## EXERCISE SET
- A) From the lawn preemergent thread, echo everything from "My thoughts are" down to "seeding to do.".
- B) Summarize the lawn preemergent thread in two sentences.
- C) In the lawn preemergent thread, how long after germination does the granular dithiopyr label say it is safe to use on newly seeded cool-season grass?

Ok, so maybe I'll hold off on putting it down. I'll have two mows in by this weekend though. I wonder how to measure "a good root system and uniform stand". Obviously don't want to screw up my hard work to get things going, but I had a reno last year go south because of weed pressure. This years stuff seems to be going much better and I'd like to stay ahead of the 8 ball, so that was my thinking of putting down the preemergent soon to get some benefit. My soil temps are hovering around 70, and will be north of 55 degrees until the end of october (according to greencast)


----------



## GregKeller (Sep 7, 2020)

So I just got a bag of granular dithiopyr delivered from domyown and the label specifically mentions newly seeded cool season grass (***, tttf, perennial rye) and says it is safe to use 2 weeks after first sign of germination. Maybe a difference between granular and spray? Not sure but thought I'd put this out there. Planning on getting it down tomorrow. Soil temps at 68, so still a good shot at keeping some of the weeds away in the less filled in spots.


----------



## SumBeach35 (Jul 11, 2019)

My thoughts are you're better off blanket spraying for any Poa A in spring(Ethofumesate) if your grass type tolerates and applying prodiamine with it as long as you dont have any other seeding to do.


----------

## GIVEN DATA
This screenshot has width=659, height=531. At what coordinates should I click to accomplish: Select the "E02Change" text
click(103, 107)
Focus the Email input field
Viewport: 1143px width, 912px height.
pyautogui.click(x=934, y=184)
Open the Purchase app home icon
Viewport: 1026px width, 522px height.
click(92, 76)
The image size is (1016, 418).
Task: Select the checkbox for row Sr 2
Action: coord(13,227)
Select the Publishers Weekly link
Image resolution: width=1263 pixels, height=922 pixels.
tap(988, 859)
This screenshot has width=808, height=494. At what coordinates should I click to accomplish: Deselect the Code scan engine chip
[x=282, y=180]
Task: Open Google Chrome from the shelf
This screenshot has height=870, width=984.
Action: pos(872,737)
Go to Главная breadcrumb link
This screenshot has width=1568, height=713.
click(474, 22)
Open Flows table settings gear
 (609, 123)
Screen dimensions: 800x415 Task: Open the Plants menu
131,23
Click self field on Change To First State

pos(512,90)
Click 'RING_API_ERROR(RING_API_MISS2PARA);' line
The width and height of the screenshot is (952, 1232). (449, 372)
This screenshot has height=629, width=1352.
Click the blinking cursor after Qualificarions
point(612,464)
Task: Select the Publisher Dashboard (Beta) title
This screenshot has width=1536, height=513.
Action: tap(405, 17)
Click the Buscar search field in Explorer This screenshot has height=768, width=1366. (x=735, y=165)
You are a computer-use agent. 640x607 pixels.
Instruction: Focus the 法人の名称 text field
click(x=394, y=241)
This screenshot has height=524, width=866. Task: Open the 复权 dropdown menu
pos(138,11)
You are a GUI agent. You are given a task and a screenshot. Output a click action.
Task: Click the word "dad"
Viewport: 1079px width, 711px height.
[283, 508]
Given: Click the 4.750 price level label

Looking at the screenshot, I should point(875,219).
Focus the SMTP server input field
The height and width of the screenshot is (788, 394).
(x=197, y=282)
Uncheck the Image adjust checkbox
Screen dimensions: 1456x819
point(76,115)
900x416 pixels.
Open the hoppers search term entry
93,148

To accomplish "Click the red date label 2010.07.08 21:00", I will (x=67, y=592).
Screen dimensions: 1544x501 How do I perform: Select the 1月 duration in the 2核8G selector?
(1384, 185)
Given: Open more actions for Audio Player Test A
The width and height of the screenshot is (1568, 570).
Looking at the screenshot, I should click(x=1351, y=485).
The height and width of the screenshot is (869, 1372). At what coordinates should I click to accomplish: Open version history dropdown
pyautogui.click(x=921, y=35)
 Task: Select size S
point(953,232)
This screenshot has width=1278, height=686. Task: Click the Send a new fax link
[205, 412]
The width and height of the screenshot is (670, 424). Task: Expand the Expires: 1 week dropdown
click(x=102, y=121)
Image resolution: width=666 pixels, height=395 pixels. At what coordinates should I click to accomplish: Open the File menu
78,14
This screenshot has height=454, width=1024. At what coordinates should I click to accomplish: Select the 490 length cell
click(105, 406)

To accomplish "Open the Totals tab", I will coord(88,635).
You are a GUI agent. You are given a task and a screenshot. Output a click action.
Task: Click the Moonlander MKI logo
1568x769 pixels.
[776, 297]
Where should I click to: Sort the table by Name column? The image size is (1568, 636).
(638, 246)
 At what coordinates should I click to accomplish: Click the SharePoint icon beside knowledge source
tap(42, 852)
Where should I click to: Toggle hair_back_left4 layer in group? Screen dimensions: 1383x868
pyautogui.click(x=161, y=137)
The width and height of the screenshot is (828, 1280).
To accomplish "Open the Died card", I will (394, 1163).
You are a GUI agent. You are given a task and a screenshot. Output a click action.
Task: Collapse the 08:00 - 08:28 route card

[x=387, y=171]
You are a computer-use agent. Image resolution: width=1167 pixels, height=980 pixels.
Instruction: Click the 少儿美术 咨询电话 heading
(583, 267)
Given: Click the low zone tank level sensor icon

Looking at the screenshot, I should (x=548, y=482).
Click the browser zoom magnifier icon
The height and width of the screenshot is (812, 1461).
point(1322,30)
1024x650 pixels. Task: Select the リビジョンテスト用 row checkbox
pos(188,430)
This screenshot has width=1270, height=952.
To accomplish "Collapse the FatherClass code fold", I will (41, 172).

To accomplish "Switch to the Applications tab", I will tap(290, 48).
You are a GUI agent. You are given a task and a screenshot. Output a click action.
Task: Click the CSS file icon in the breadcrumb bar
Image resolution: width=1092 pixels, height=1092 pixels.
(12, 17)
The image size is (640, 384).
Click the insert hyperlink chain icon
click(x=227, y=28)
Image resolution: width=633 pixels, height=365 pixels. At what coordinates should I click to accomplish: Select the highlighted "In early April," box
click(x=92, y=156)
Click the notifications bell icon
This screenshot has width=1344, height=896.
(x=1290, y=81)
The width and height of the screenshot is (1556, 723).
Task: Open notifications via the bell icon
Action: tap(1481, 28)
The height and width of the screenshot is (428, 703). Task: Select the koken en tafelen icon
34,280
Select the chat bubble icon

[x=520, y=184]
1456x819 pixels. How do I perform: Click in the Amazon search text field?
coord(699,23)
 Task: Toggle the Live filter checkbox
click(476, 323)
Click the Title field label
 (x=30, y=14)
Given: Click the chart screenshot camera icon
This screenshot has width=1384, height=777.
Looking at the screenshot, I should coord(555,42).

## RESPONSES PER TASK
- A)
My thoughts are you're better off blanket spraying for any Poa A in spring(Ethofumesate) if your grass type tolerates and applying prodiamine with it as long as you dont have any other seeding to do.

- B) One poster is considering an early preemergent application on new grass because last year's renovation failed under weed pressure, and reports soil temperatures hovering around 70 degrees. Another says a granular dithiopyr label calls it safe on newly seeded cool-season grass two weeks after the first sign of germination, while a third suggests spraying ethofumesate for Poa A in spring, if the grass type tolerates it, and applying prodiamine with it when no further seeding is planned.

- C) Two weeks after the first sign of germination.